Collected data

:::::

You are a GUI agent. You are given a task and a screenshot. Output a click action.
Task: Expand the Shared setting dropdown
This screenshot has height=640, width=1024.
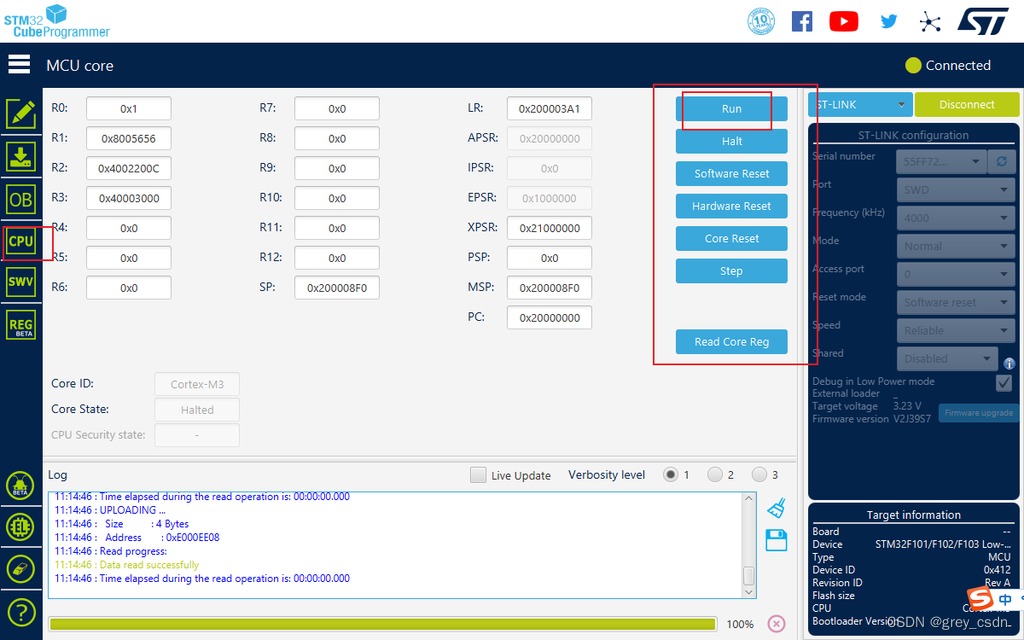(946, 358)
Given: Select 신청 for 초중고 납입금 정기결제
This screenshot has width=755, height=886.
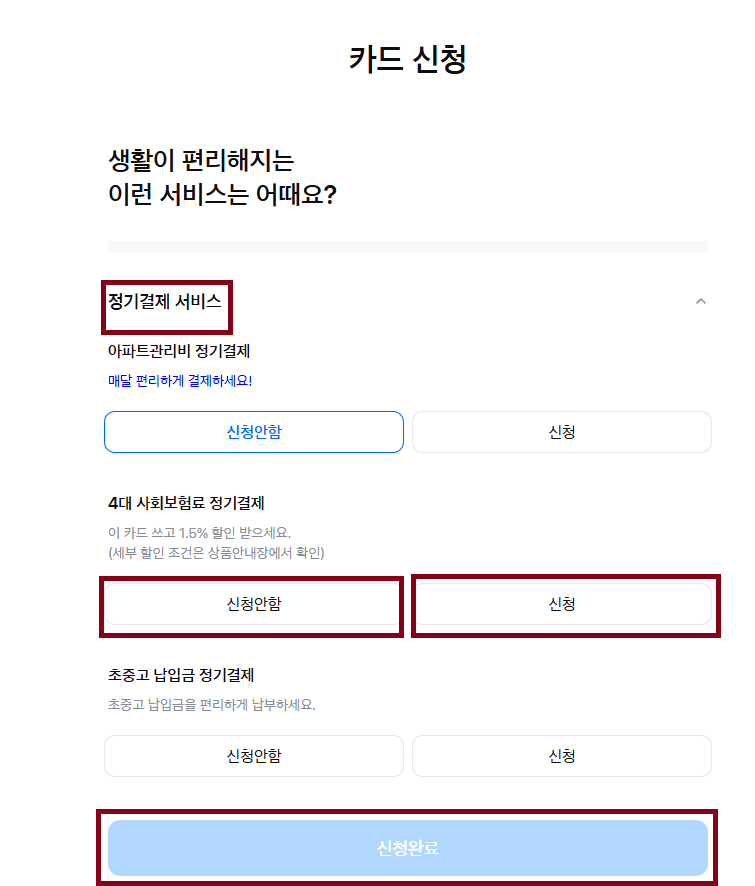Looking at the screenshot, I should coord(562,756).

:::::

TASK REQUIREMENTS:
When you retype the records, keep every word exactly as written and exclude the pictures.

EXERCISE ANSWER:
You are a GUI agent. You are given a task and a screenshot. Output a click action.
Task: Expand the Shared setting dropdown
This screenshot has height=640, width=1024.
(946, 358)
Given: Select 신청 for 초중고 납입금 정기결제
This screenshot has width=755, height=886.
Looking at the screenshot, I should coord(562,756).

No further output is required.